The FDA recently announced its intention to ban menthol flavoring in cigarettes. Commissioner Scott Gottlieb should be commended for this initiative and those of us working in public health will do all we can to support him in what is sure to be a major fight with Big Tobacco. Banning menthol will go a long way to reduce smoking in the U.S., especially among African-Americans.
We should use this moment to reflect more broadly on the role of cigarettes in our society. No one wants his or her child to smoke — ever. And for good reason. Long-term cigarette consumers lose, on average, a decade of their lives and can suffer from debilitating diseases along the way. The vast majority of smokers want to quit, have tried to quit and wish they had never started. They continue to smoke because cigarettes have been highly engineered to be as addictive as possible.
The tobacco industry thinks of cigarettes as nicotine delivery devices. Their business model is addiction and while they do not benefit from the ensuing deaths, they seem unconcerned that the main platform for delivering that addiction is by far the most dangerous consumer product in history. Cigarettes are unreasonably dangerous and inherently defective. In fact, cigarettes today are far more dangerous than the cigarettes available in 1964, when the U.S. Surgeon General first linked smoking with disease.
In many places in the U.S., one might be forgiven for thinking that the tobacco wars have been won. We have driven down overall prevalence and roughly half of Americans live in places where they are not exposed to cigarette smoke in public places, but the statistics paint a different picture. Certain communities and localities have been left far behind. Tobacco has become a disease of the poor and the marginalized, groups that can least afford its devastating consequences.
Someone dies from tobacco use every 4.5 seconds. In the 20th century, tobacco killed an estimated 100 million people. That is a death toll larger than both world wars. Because of Big Tobacco’s move into the developing world, the death toll in the 21st century will be one billion. Something more must be done.

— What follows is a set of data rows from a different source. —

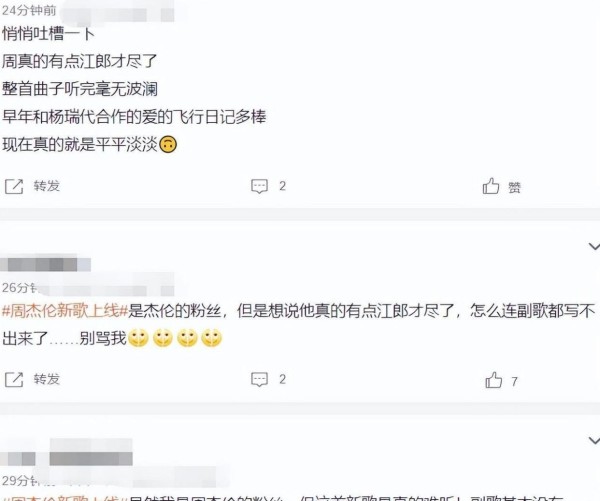The image size is (600, 501).
Task: Click the 转发 label under the second post
Action: [x=47, y=379]
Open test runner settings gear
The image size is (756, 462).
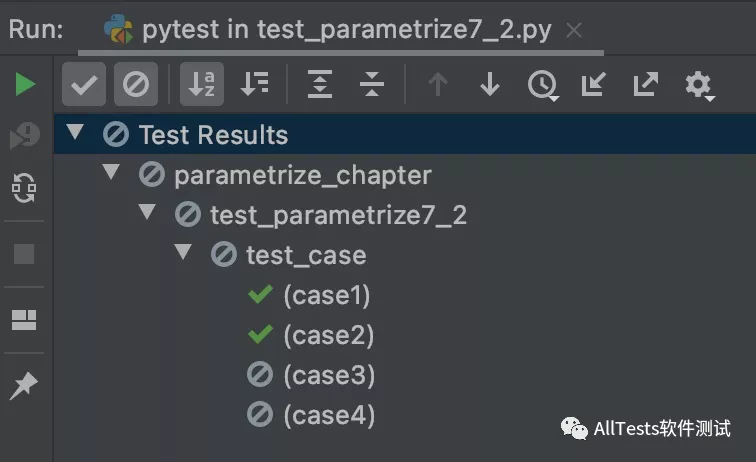point(698,85)
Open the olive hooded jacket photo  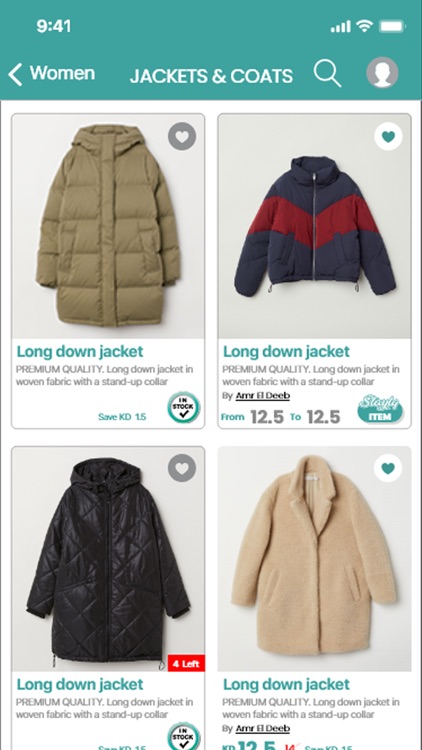(x=108, y=226)
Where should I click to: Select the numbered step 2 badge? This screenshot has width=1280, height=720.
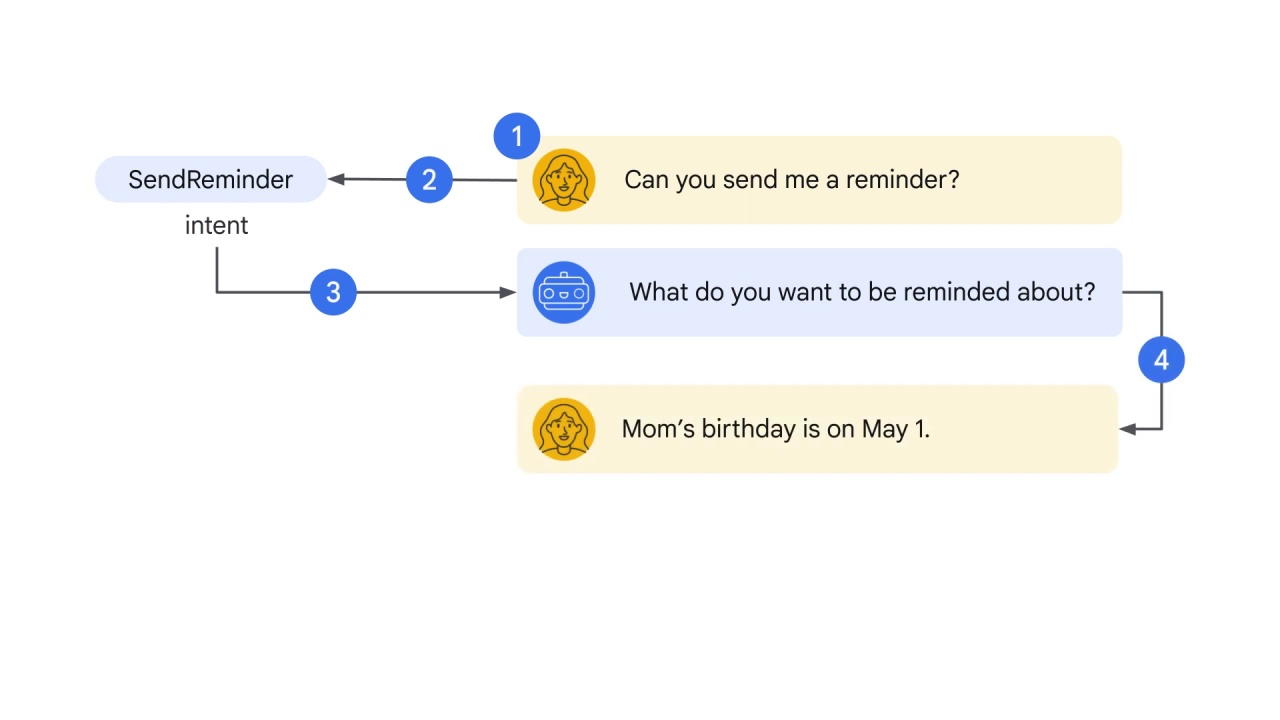pyautogui.click(x=429, y=180)
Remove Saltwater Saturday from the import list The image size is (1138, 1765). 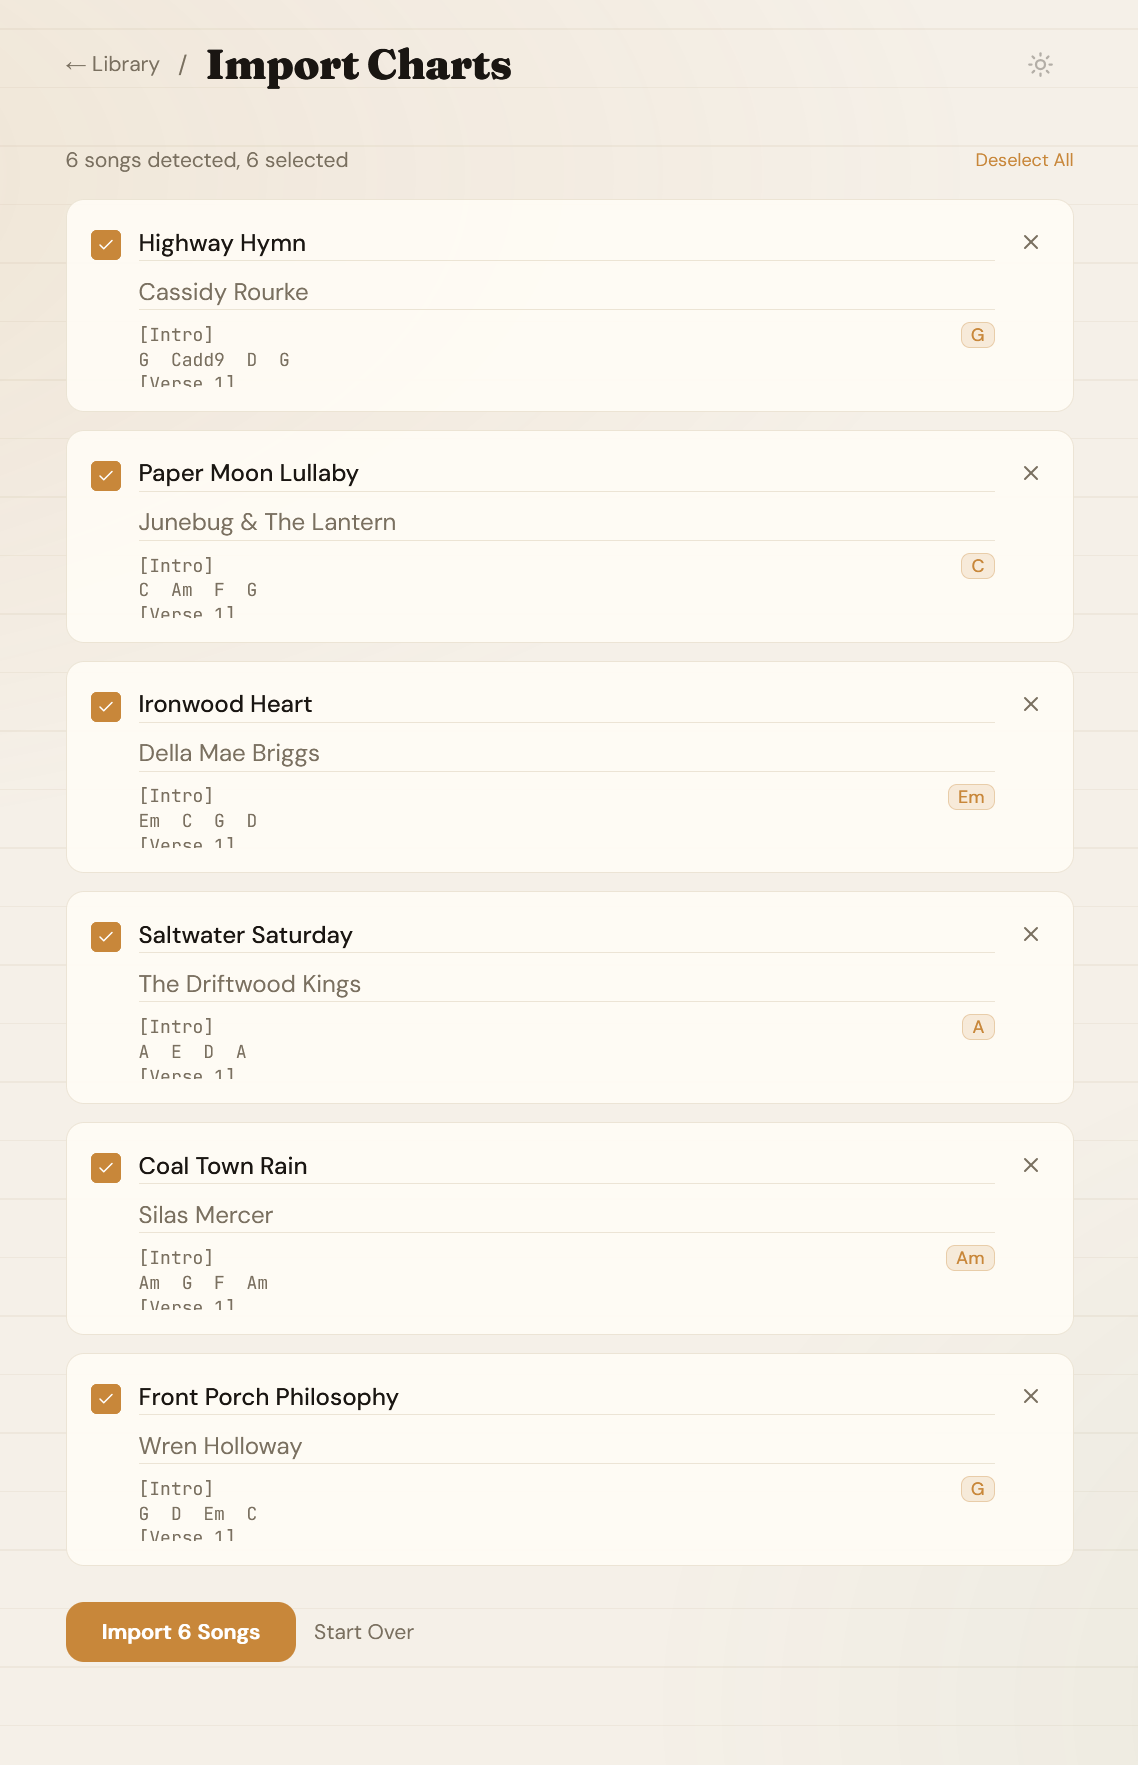[x=1031, y=934]
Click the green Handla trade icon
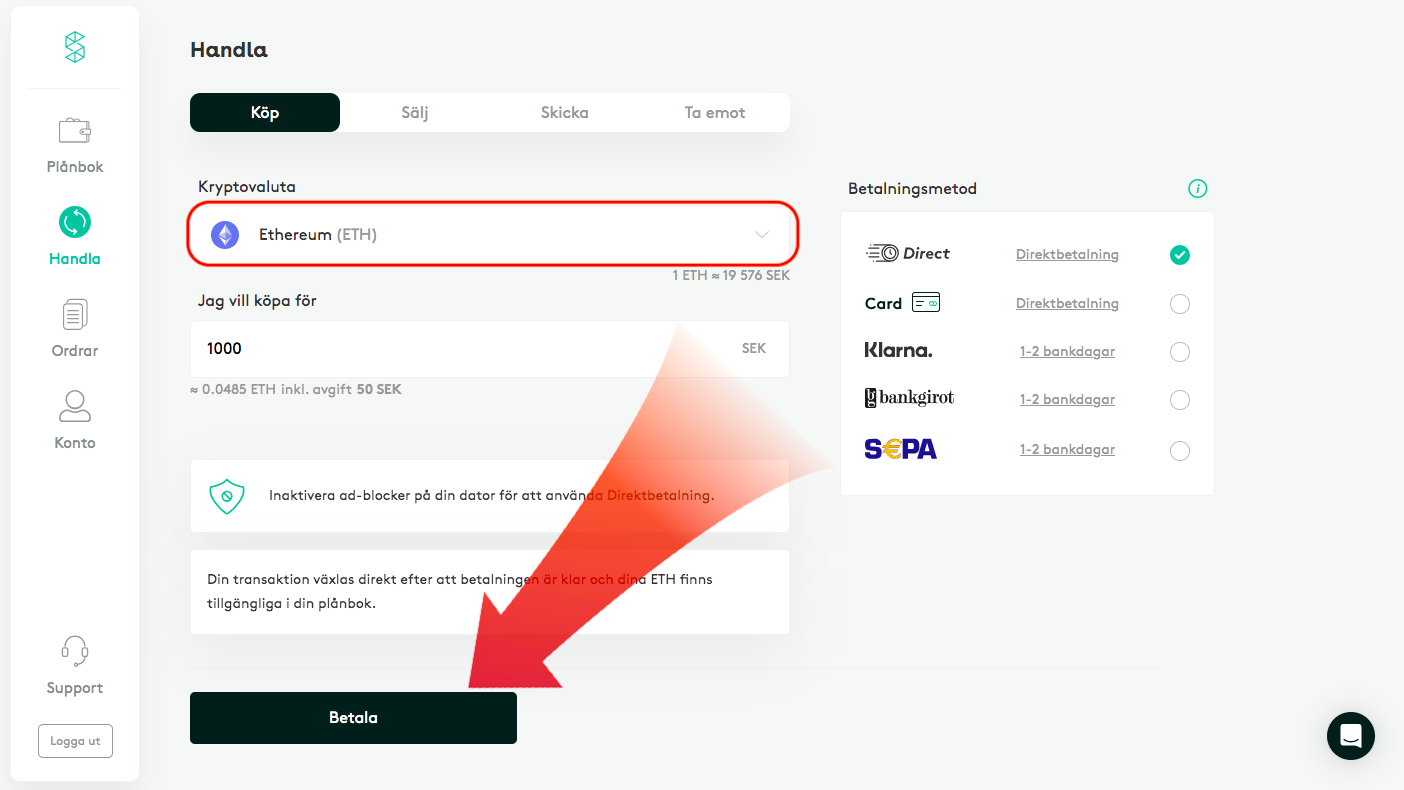The image size is (1404, 790). [x=75, y=221]
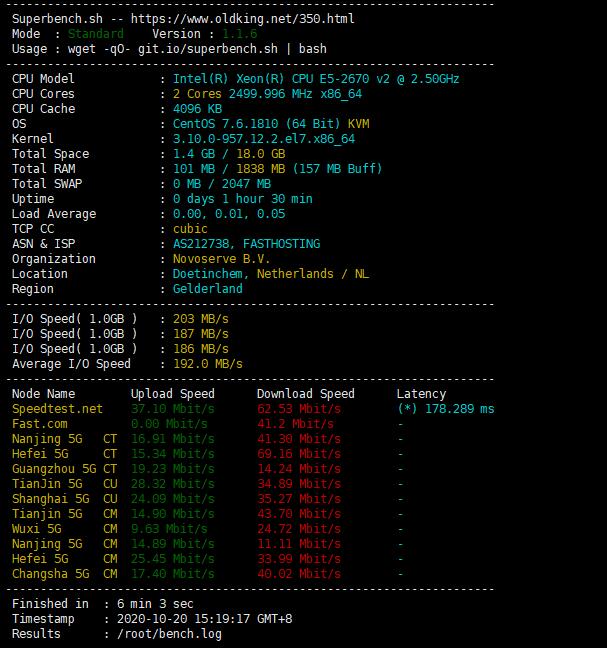Click the oldking.net URL in header
607x648 pixels.
click(x=243, y=19)
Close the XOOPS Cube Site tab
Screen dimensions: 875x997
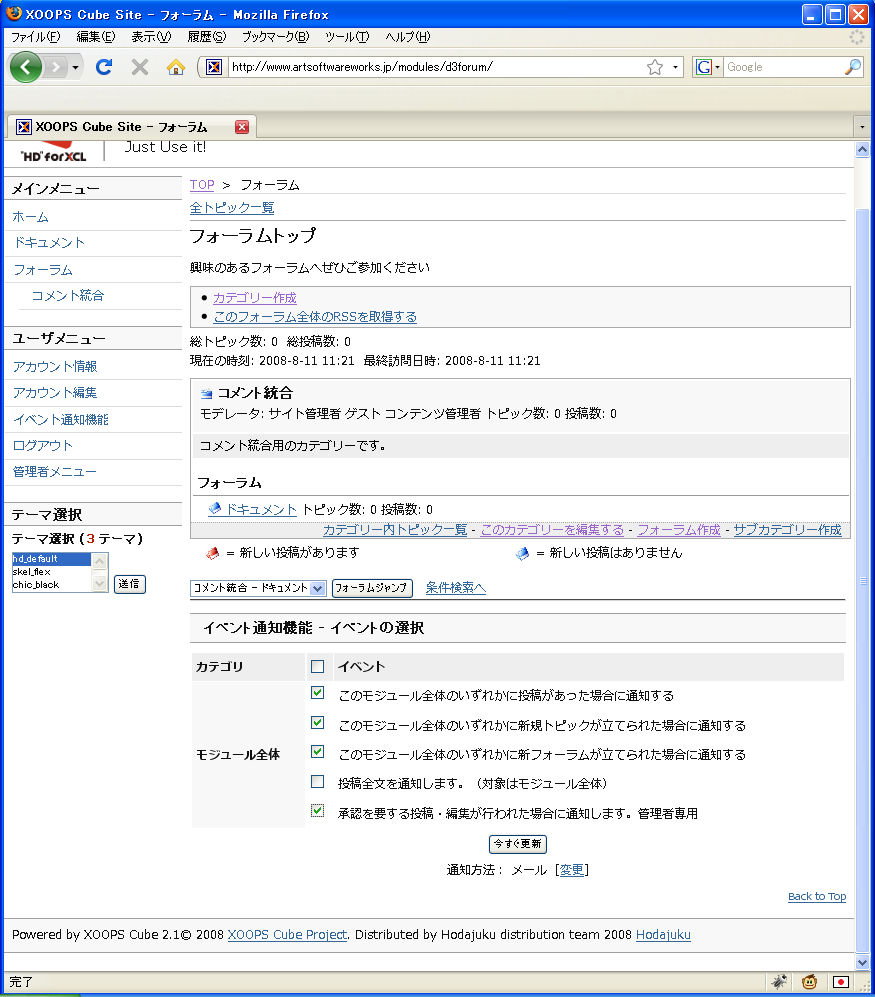click(x=241, y=127)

Here in the U.S., tobacco use costs more than $300 billion and kills more than 480,000 people every year (virtually all of those deaths are from cigarette use). That is one-fifth of all deaths. In spite of all of our efforts, thousands of children become smokers every day, becoming “replacement smokers” for the tobacco industry. Cigarettes are a burden on society like no other commercial product.
So why do we put up with it? Maybe we don’t have to. In 1964, with nearly half of all adults smoking, a cigarette-free world was inconceivable. Thanks to dramatic reductions in smoking through raising the price of cigarettes, marketing restrictions and smoke-free air laws, a world in which cigarettes are no longer sold as a legitimate commercial product is within reach.
Unfortunately, the FDA cannot end the sale of cigarettes on its own. The 2009 “Family Smoking Prevention and Tobacco Control Act," which gave FDA authority over tobacco products — explicitly forbade the FDA from doing so.
The reason is obvious: The tobacco industry has made many friends in Congress and those friends knew that if the FDA applied the same yardstick to cigarettes as it does to every other consumer product, it would have no choice but to ban them. The tobacco industry and their products have enjoyed extraordinary protection for more than half a century, but there is another way forward. The 2009 act also explicitly reserved for the states the power to ban the sale of tobacco products. In states where it is not preempted, local cities and counties can phase cigarettes out of the market on their own. Change often starts at the local level and that’s where this journey can begin.
There can be little doubt that the age of the cigarette will eventually end. But what are we waiting for?
Cigarettes are more than a public health issue. As the Danish Institute for Human Rights concluded upon ending an assessment of Philip Morris International in 2017, “there can be no doubt that the production and marketing of tobacco is irreconcilable with the human right to health.” It is time to put health and justice ahead of commercial profit and political donations.
Chris Bostic is the deputy director for policy at Action on Smoking and Health. Laurent Huber is the executive director at Action on Smoking and Health.